Short exercise a = In the excerpt on Japanese anime speech software, who is said to have created the first speech synthesizer, and in what year?

Excerpt provided =

# # # #

Free Text to Anime Speech Software in Japan

The world of speech synthesis has made impressive progress in Japan over the past year or two. Behind this development is the analysis and synthesis of human voices using deep learning, which has evolved to the point where it is no longer possible to tell whether a human or a machine is speaking. In fact, there have been many cases where a voice that was thought to be spoken by a person earlier was actually synthesized by a computer. Let me introduce what is actually happening now while sorting out the details.

Table of contents

Speech synthesis
Free Software VOICEVOX:

Speech synthesis

Speech synthesis is rapidly evolving through deep learning, and speech synthesis is a cutting-edge technology, but its history is quite long. The first speech synthesizer is said to have been a mechanical speaking machine created by a Hungarian inventor named Wolfgang von Kempelen in 1791, which was capable of combining consonants and vowels to produce human-like voices.

# # # #

Word and element pointing listing:

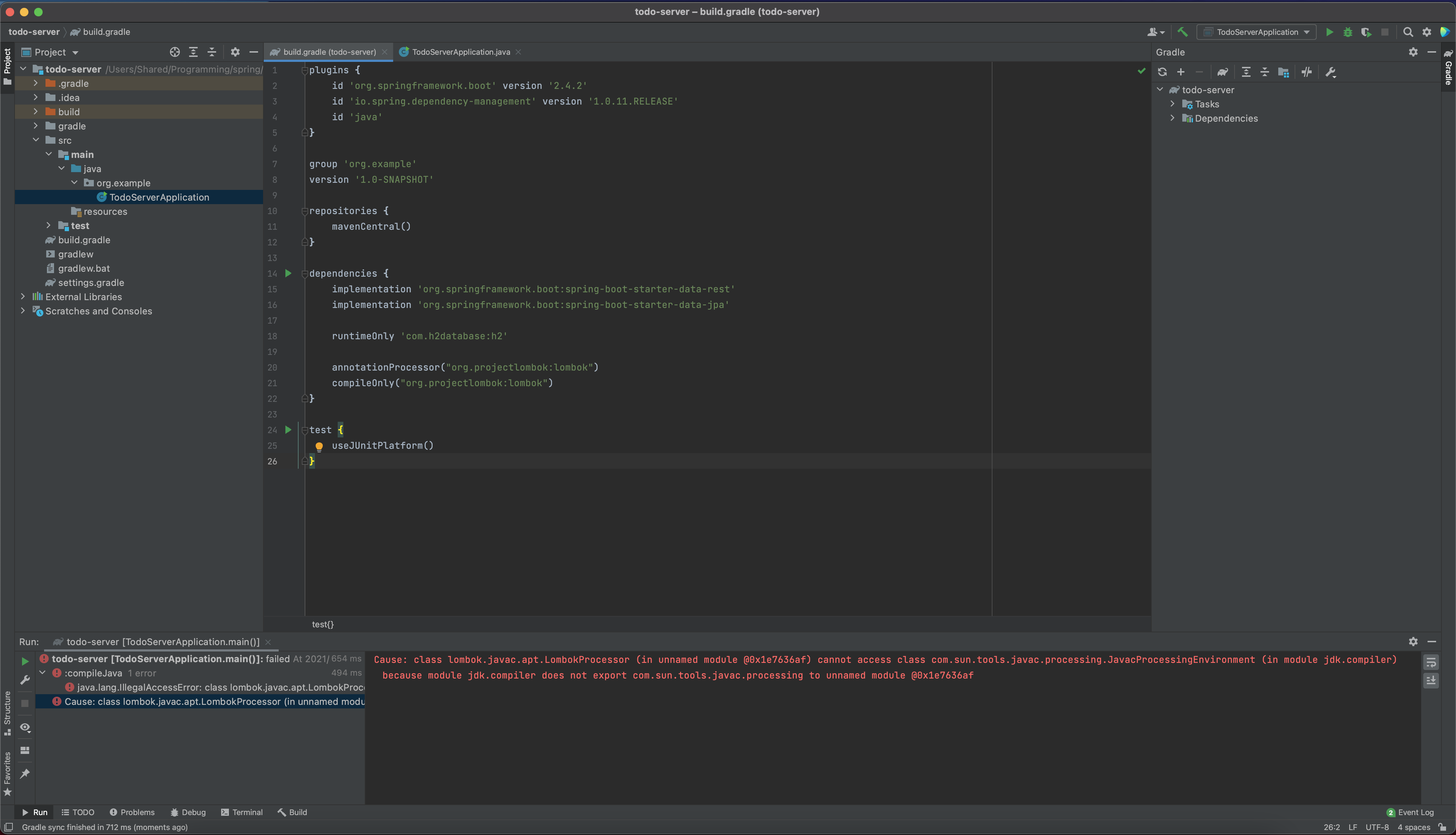Open the Terminal tool window
Image resolution: width=1456 pixels, height=835 pixels.
pyautogui.click(x=242, y=812)
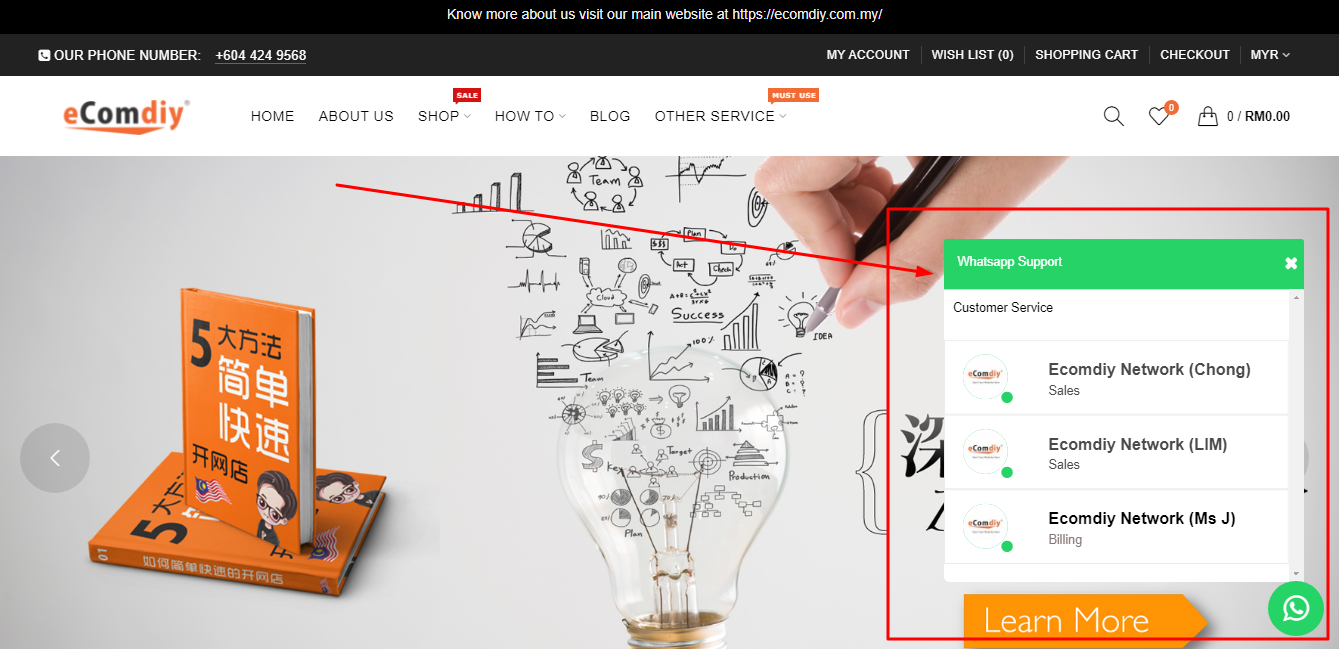Click the eComdiy logo
Image resolution: width=1339 pixels, height=649 pixels.
[126, 116]
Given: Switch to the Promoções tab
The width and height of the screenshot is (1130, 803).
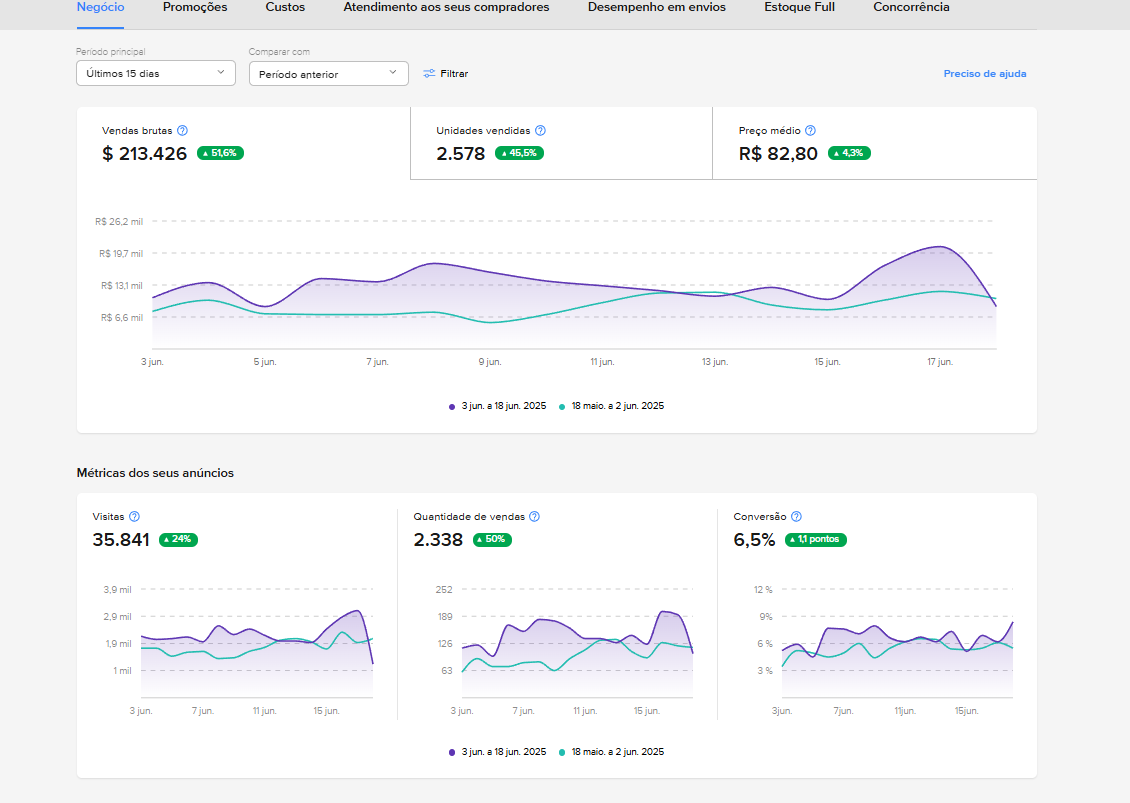Looking at the screenshot, I should pos(195,7).
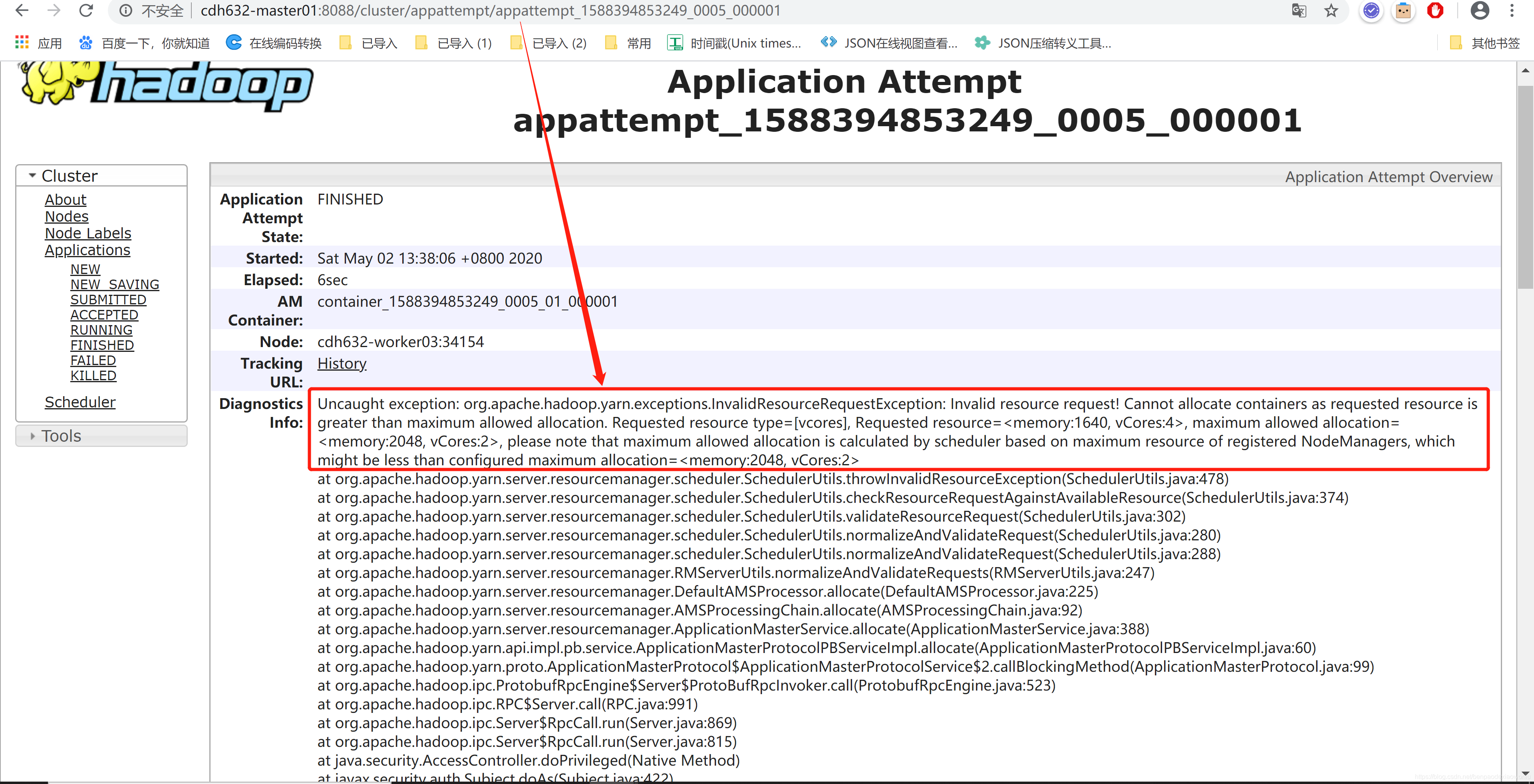Collapse the Cluster section
Viewport: 1534px width, 784px height.
tap(69, 176)
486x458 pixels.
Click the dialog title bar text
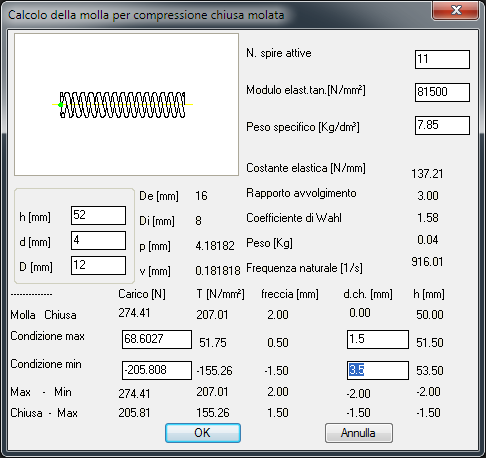pyautogui.click(x=146, y=15)
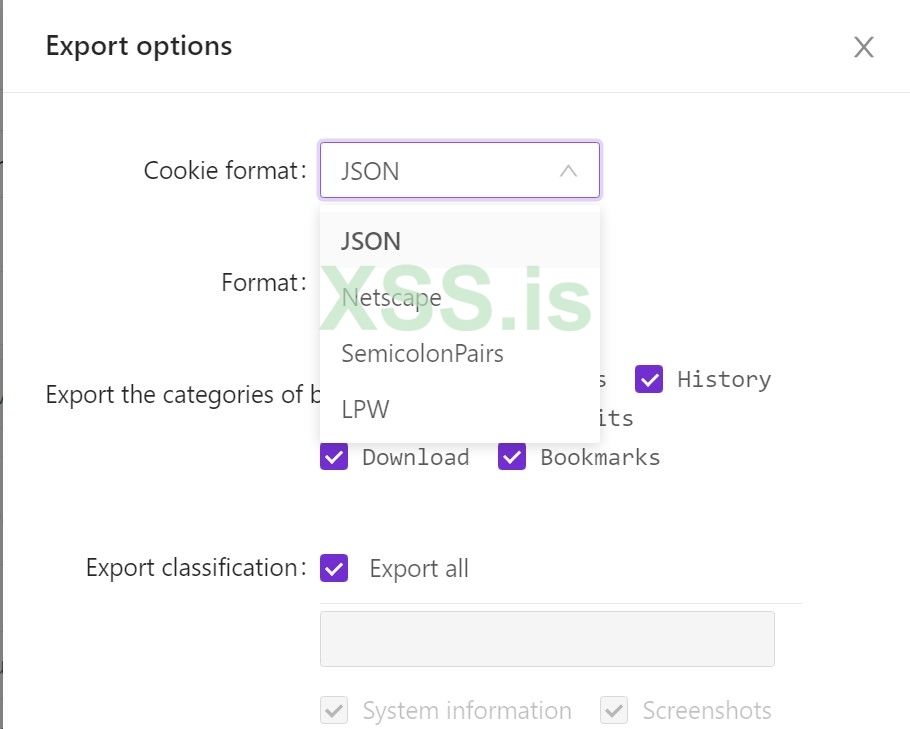Pick LPW from the dropdown list

tap(365, 409)
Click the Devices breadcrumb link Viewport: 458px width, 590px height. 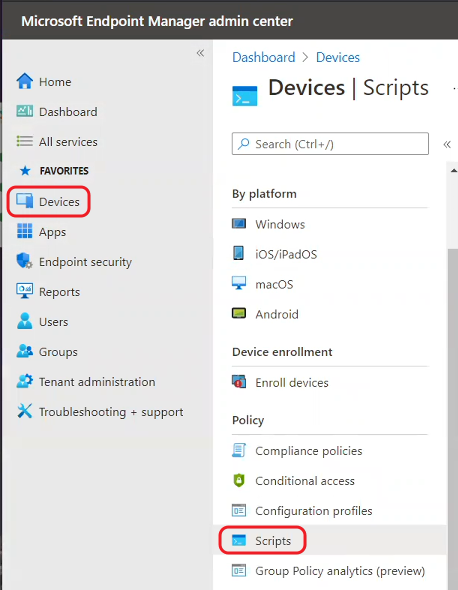(338, 57)
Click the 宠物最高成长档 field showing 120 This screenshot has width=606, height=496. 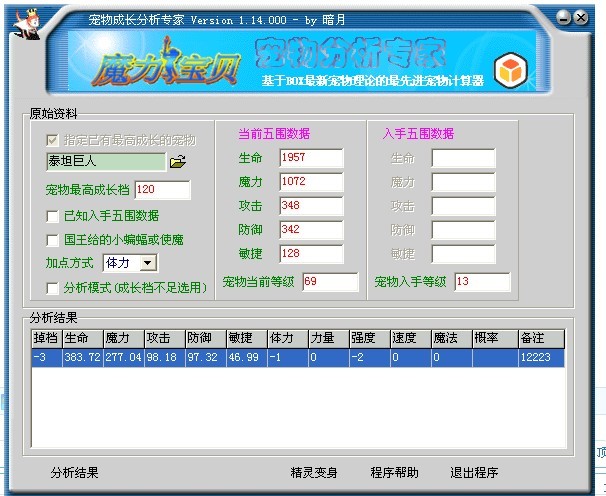tap(161, 190)
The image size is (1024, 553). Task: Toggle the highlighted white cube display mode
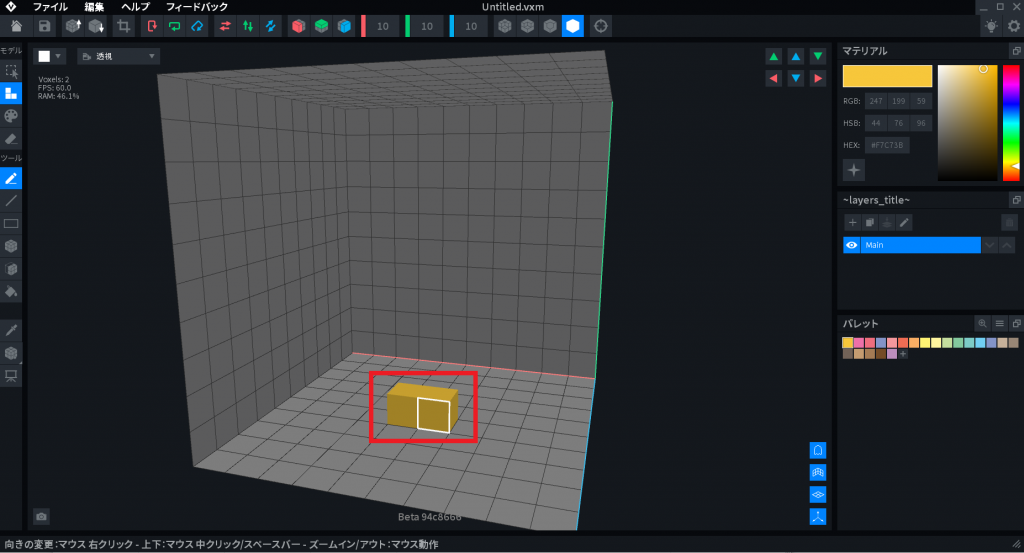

# # # #

Short exercise b = Rewrite the listing from its start through the line containing "tap(365, 409)", changing "title bar" to "header bar" and leaving everything else as it is. Return only those lines, without the pictures.

Task solution a = Wolfgang von Kempelen, a Hungarian inventor, in 1791.

Task solution b =
Open the Terminal tool window
Image resolution: width=1456 pixels, height=835 pixels.
pyautogui.click(x=242, y=812)
Click the eComdiy logo
Image resolution: width=1339 pixels, height=649 pixels.
[126, 116]
Given: Switch to the Promoções tab
The width and height of the screenshot is (1130, 803).
Looking at the screenshot, I should pos(195,7).
Collapse the Cluster section
Viewport: 1534px width, 784px height.
tap(69, 176)
486x458 pixels.
Click the dialog header bar text
pyautogui.click(x=146, y=15)
Pick LPW from the dropdown list

tap(365, 409)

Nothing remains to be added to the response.